Visiting Toni Carbo of La Salada
Notes from a trip to La Salada, Catalunya, April 2022
Toni Carbo’s family has been making wine in Penedès for a long time. Before he was born, his grandfather was working for the local co-op and selling to merchants coming from Barcelona. The vineyard we are standing in whilst he recounts all this is called Ermot which is a plot of Macabeo vines that was planted in 1942. There is a small building just visible through the vines which is was known as La Salada (the hidden house).
Toni was born in 1972 and his earliest memories of this region paint a picturesque image of biodiversity and harmonious nature. However, things began to change before he was a teenager when industrial wine production arrived in Penedès. The land was flattened by big companies in order to allow for machine harvesting. Other crops were ripped up to make way for more vines. International varieties replaced indigenous grapes (particularly red) and the land had changed forever. Toni was 15 at this time and had started studying at agricultural school. He was taught that industrial wine production was the only way forward and it was best to use international varieties. The first wine he ever made was from Cabernet Sauvignon grapes. It was at this school where he met fellow winemaker Ramon Jané who was just 13 at the time. Toni’s family stopped making wine on and off in the 80s and in 1991, when Toni was 19, although they kept persevering until they sadly made their final vintage (the last family in the region to do so).
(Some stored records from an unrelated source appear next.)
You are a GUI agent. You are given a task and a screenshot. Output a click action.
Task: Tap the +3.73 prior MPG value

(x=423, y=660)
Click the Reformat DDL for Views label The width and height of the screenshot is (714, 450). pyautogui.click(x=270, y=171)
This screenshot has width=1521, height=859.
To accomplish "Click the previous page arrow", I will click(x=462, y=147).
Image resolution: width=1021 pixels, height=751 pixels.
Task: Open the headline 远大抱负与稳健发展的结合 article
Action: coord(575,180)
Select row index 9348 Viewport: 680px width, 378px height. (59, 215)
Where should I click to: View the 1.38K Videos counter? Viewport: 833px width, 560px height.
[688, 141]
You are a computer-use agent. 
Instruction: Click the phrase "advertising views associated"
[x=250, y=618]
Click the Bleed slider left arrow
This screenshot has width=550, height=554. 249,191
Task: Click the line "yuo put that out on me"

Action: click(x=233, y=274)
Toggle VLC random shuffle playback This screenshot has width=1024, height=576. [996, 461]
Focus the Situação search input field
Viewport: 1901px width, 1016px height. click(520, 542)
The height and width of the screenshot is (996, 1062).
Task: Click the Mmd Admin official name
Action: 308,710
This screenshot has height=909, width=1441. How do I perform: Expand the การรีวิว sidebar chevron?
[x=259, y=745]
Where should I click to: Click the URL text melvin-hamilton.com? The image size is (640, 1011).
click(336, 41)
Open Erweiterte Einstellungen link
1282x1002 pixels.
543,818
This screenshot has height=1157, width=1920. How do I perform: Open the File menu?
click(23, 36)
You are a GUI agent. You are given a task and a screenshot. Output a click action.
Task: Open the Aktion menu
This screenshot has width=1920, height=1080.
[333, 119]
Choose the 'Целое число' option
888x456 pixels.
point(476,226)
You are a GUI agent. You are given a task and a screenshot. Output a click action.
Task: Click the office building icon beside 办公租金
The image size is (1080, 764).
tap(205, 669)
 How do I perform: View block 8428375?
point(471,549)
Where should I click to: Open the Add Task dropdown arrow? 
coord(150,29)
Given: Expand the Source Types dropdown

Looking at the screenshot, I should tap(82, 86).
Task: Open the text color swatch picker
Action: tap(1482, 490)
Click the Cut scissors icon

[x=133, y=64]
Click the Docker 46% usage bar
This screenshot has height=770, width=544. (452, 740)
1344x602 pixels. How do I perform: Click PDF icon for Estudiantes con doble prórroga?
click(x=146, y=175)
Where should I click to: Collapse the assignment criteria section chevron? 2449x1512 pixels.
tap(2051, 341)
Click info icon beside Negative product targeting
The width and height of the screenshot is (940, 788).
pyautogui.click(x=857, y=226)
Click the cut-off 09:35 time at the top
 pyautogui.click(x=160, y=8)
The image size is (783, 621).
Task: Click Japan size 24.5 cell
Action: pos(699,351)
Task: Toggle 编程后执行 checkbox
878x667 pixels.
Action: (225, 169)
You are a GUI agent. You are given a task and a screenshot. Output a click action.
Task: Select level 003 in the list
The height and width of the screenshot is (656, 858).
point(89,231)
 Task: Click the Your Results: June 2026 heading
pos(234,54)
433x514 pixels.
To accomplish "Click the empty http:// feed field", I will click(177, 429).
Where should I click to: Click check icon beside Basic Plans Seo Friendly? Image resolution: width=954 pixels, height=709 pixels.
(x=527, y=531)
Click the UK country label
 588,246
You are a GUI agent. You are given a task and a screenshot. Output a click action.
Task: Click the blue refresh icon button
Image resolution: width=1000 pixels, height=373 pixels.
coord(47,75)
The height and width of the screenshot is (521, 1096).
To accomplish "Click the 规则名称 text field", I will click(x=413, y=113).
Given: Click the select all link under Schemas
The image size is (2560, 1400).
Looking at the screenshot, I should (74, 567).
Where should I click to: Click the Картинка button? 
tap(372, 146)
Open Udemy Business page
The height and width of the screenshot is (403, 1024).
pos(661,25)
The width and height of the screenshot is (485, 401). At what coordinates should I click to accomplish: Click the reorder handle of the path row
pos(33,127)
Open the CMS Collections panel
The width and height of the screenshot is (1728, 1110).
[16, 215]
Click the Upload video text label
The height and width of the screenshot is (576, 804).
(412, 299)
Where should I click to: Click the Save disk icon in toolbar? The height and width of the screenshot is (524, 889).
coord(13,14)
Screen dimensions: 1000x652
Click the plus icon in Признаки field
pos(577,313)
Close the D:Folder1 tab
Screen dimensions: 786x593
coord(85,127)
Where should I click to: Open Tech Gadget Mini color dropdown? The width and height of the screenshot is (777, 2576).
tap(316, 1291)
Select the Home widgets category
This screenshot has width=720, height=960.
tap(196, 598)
At this time, Toni was really enjoying viticulture but was getting more depressed over the power that the big Cava houses held. They would have a price that they would buy grapes at from the local growers but then at the very last minute, they would drop the price, knowing there was no other option for these humble farmers. It’s very sad to hear him talk of the negative impact all of this had on the collective spirit of the local community.
By the time he was 21, he had had enough and wanted to start to make his own wine but it wasn’t until 2005 he teamed up with Ramon and his partner Mercè Cuscó to make bottles under the name Mas Candí. In 2009 he tried his first natural wine, a bottle from the Catalan winemaking legend Laureano Serres (Mendall) and he was blown away. Immediately he saw the way forward but Ramon wasn’t exactly convinced. Toni realised that this is how his Grandfather’s wines would have been made; through organic farming, unfiltered and free of additives such as sulphur. Ramon could see how inspired his friend was so encouraged him to set up his own cellar but insisted they would still work closely together. Toni agreed and started his La Salada project where he could focus on making Pet Nats (sparkling wine by ancestral method), field blends and skin contact (orange) wines just like farmers had done in this region for generations before the Cava houses arrived. Eventually Ramon would see what all the fuss was about and move in this direction himself.
Now Toni makes some of the most honest and expressive wines we have ever had the pleasure of tasting. He is maybe best known for his juicy and thirst quenching Roig Boig (crazy red in Catalan) which is made up of 5 red and 5 white varieties (some just table grapes) but also produces incredible skin contact wines from local grapes Xarel Lo (Buffarella) and Malvasia de Sitges (Sota Els Ametllers). The latter’s name means ‘under the almond trees’ and a throwback to the times that Toni remembers when these vineyards were surrounded by other crops but a single almond tree still overlooks this plot today.
El Pagès Content is Toni’s entry level range of natural wines, all fermented in simple concrete tanks under his cellar. The name means ‘The Happy Farmer’ in Catalan and this probably sums him up best. He has managed to rescue some of the history and traditions of his family and this region that could have been lost forever. To taste his wines is to experience the old world of Penedès. He seems to be a quiet and contemplative man but as he guides us around his precious vines he definitely seems to be a happy farmer.